-- Passage to read --
This doesn’t even include the spike in food and energy prices over the past few weeks. They’ll show up later.
By Wolf Richter for WOLF STREET.
It would be hilarious, if it weren’t so serious, how the Fed spent a year trying to pull a bag over everyone’s head about inflation being “transitory” even as it was spiraling higher and higher, and as everyone knew that something changed fundamentally in the inflationary mindset among businesses and consumers, after $4.7 trillion in reckless money printing in two years, all-out interest rate repression, and $5 trillion in deficit stimulus spending.
It’s a horror show, the inflation data released today. But it doesn’t yet include the bulk of the crazy price spikes we’ve seen in commodities over the past few weeks, including wheat and fuel; and it doesn’t yet include the bulk of raging housing inflation that the CPI will only gradually pick up. So this is going to get worse.
The broadest Consumer Price Index (CPI-U) jumped by 0.8% in February from January, and by 7.9% from a year ago, the worst since December 1981, according to data released by the Bureau of Labor Statistics today. But back then, inflation was on the way down; now inflation is spiking:
Inflation = loss of Purchasing Power of the Dollar.
Inflation is not a sign of growth, and it’s not a sign of anything positive. It’s just a sign of the loss of the purchasing power of the consumer’s dollar, including the purchasing power of dollar-denominated labor. And this is a long-term cumulative and relentless process that started to accelerate last year. In February, the purchasing power of $100 in January 2000 dropped to a new record low of $59.46. And this is why Americans are in such a sour mood:
Inflation is spreading across the Economy.
The “core” CPI-U, which excludes the now spiking and always volatile commodities-dependent food and energy components in order to measure how inflation has seeped into the broader economy, spiked to 6.4%, the highest since August 1982.
But there’s a huge difference: In 1982, the Fed was trying to crack down on inflation and short-term interest rates were in the double digits.
The last time inflation spiked like this was in 1978, by which time the Fed had pushed the federal funds rate toward 10%.

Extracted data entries

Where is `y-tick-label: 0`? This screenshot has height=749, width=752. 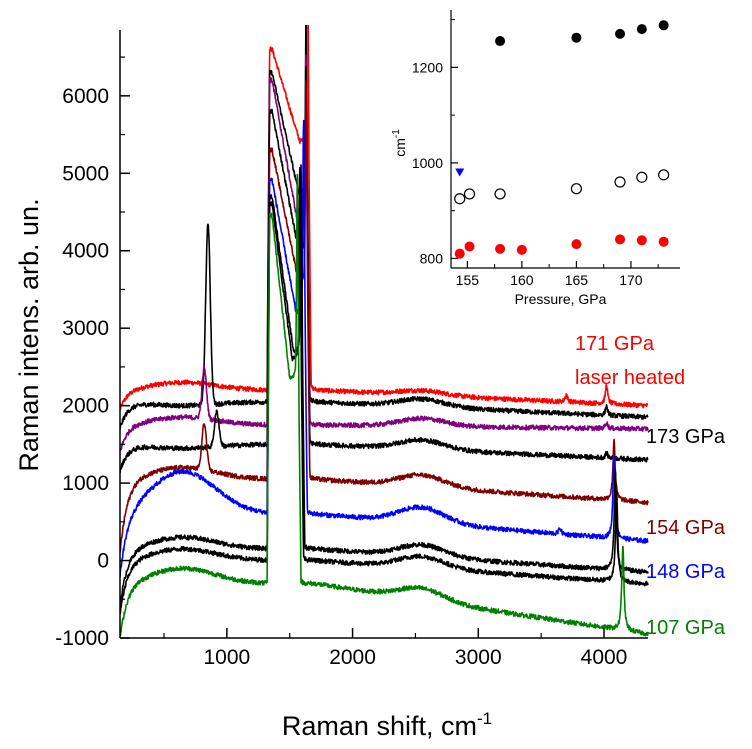 y-tick-label: 0 is located at coordinates (103, 562).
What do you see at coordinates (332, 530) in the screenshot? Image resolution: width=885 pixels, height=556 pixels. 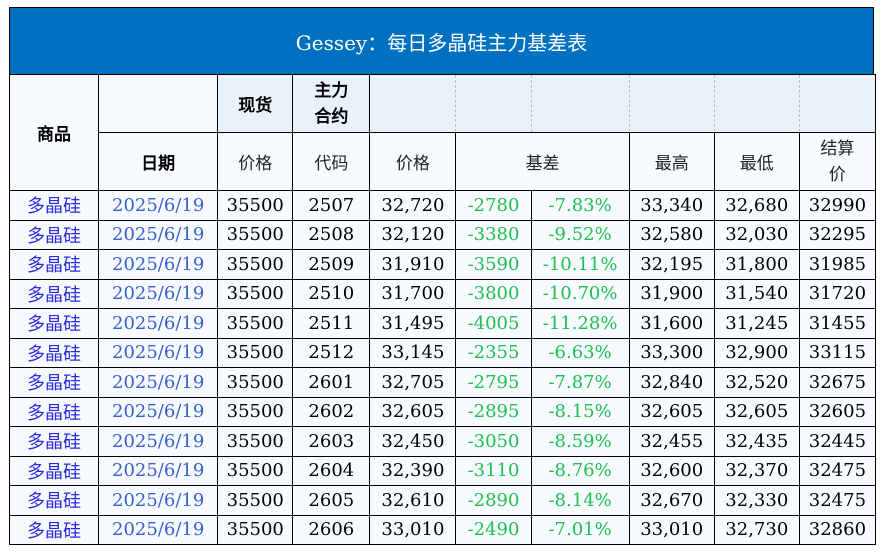 I see `cell-contract-code: 2606` at bounding box center [332, 530].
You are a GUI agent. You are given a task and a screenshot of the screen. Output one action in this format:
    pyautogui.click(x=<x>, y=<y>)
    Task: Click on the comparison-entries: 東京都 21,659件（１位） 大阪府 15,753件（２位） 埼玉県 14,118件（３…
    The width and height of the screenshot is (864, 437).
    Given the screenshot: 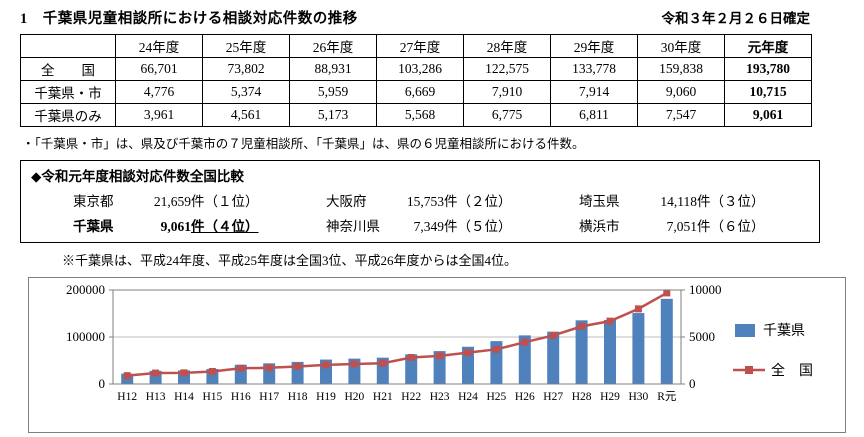 What is the action you would take?
    pyautogui.click(x=442, y=212)
    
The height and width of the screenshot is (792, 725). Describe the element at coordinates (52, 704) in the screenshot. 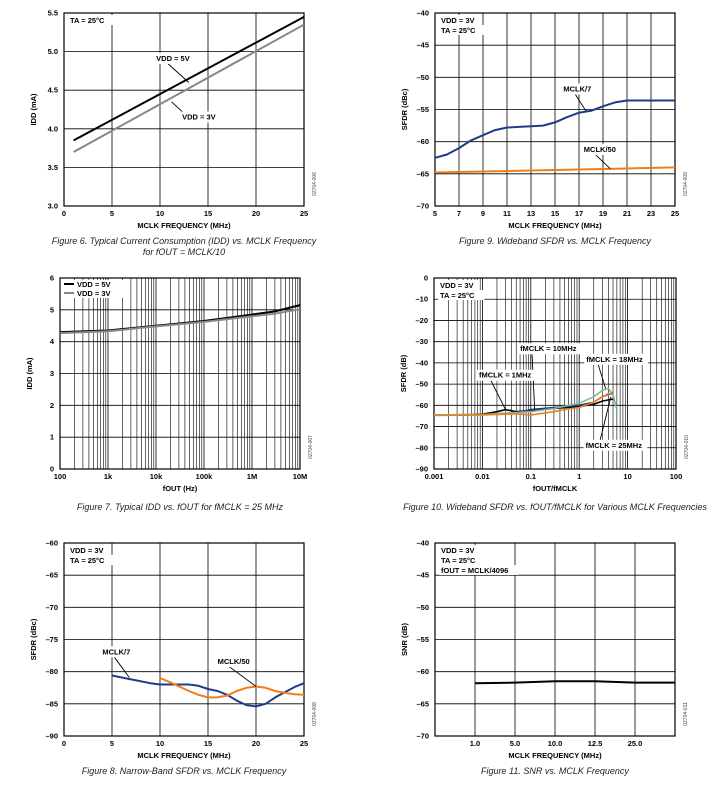

I see `y-tick-label: –85` at that location.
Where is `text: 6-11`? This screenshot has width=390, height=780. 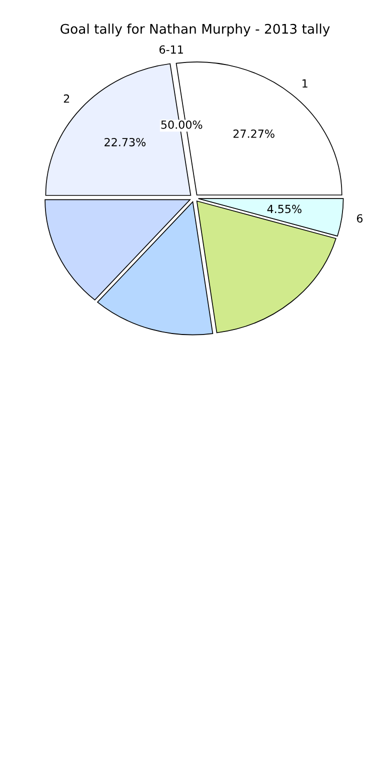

-- Tasks to carry out --
#1 In the inflation article, print the passage from "It would be" up to and including "to get worse.".
#2 Answer these from the inflation article:
(a) By what percentage did the broadest Consumer Price Index rise from a year ago?
(b) In February, what was the purchasing power of $100 from January 2000?
(c) To what rate did the "core" CPI-U spike?

-- Responses to the tasks --
#1
It would be hilarious, if it weren’t so serious, how the Fed spent a year trying to pull a bag over everyone’s head about inflation being “transitory” even as it was spiraling higher and higher, and as everyone knew that something changed fundamentally in the inflationary mindset among businesses and consumers, after $4.7 trillion in reckless money printing in two years, all-out interest rate repression, and $5 trillion in deficit stimulus spending.
It’s a horror show, the inflation data released today. But it doesn’t yet include the bulk of the crazy price spikes we’ve seen in commodities over the past few weeks, including wheat and fuel; and it doesn’t yet include the bulk of raging housing inflation that the CPI will only gradually pick up. So this is going to get worse.

#2
(a) 7.9%
(b) $59.46
(c) 6.4%